§ Recorded information:
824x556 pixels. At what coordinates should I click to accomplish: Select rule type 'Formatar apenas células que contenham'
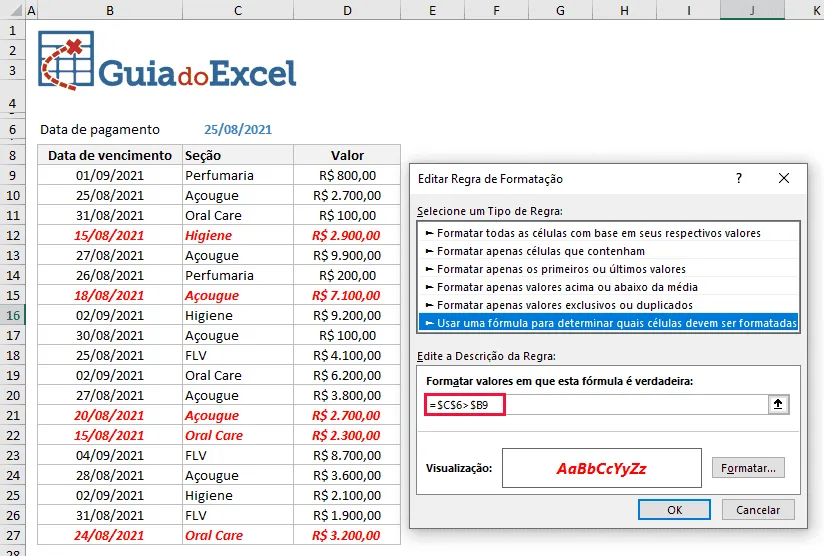[x=609, y=251]

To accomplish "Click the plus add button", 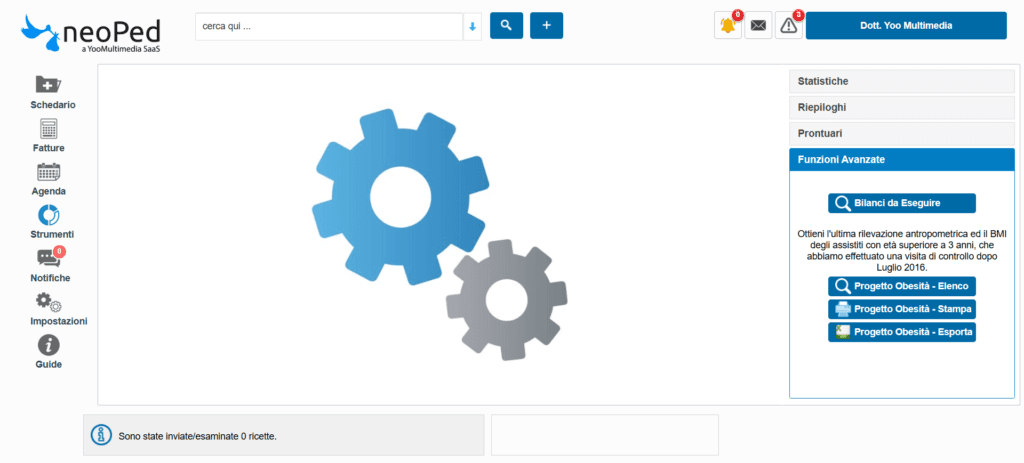I will pyautogui.click(x=546, y=26).
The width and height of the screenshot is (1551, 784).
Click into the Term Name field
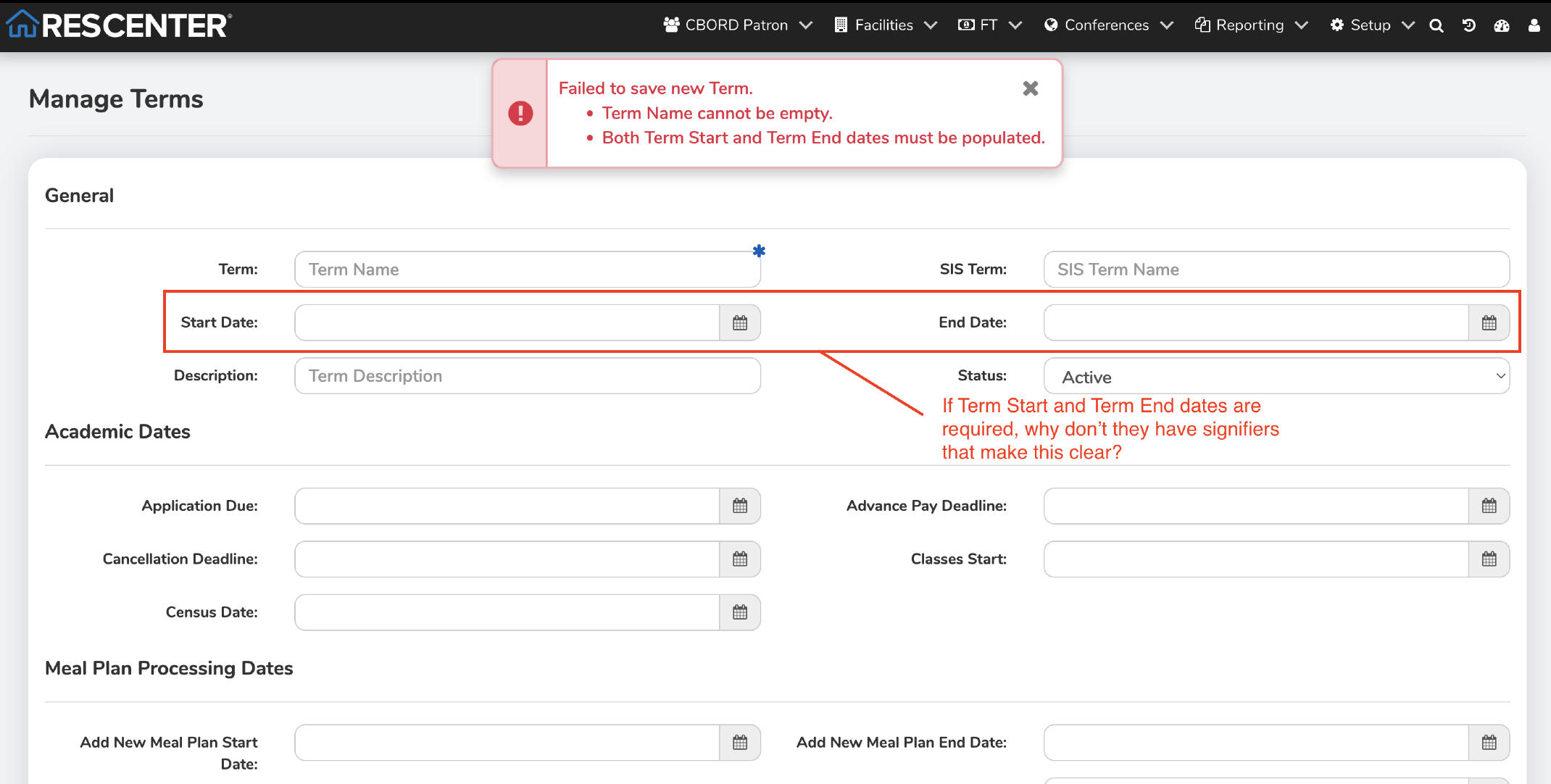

§ Exercise description:
Please recast the entries above, from the line containing "The width and" through the end of the entries (both included), as a JSON list of strings with one string per line and no blank lines. Leave the pictures out.

§ Solution for this task:
[
  "The width and height of the screenshot is (1551, 784).",
  "Click into the Term Name field"
]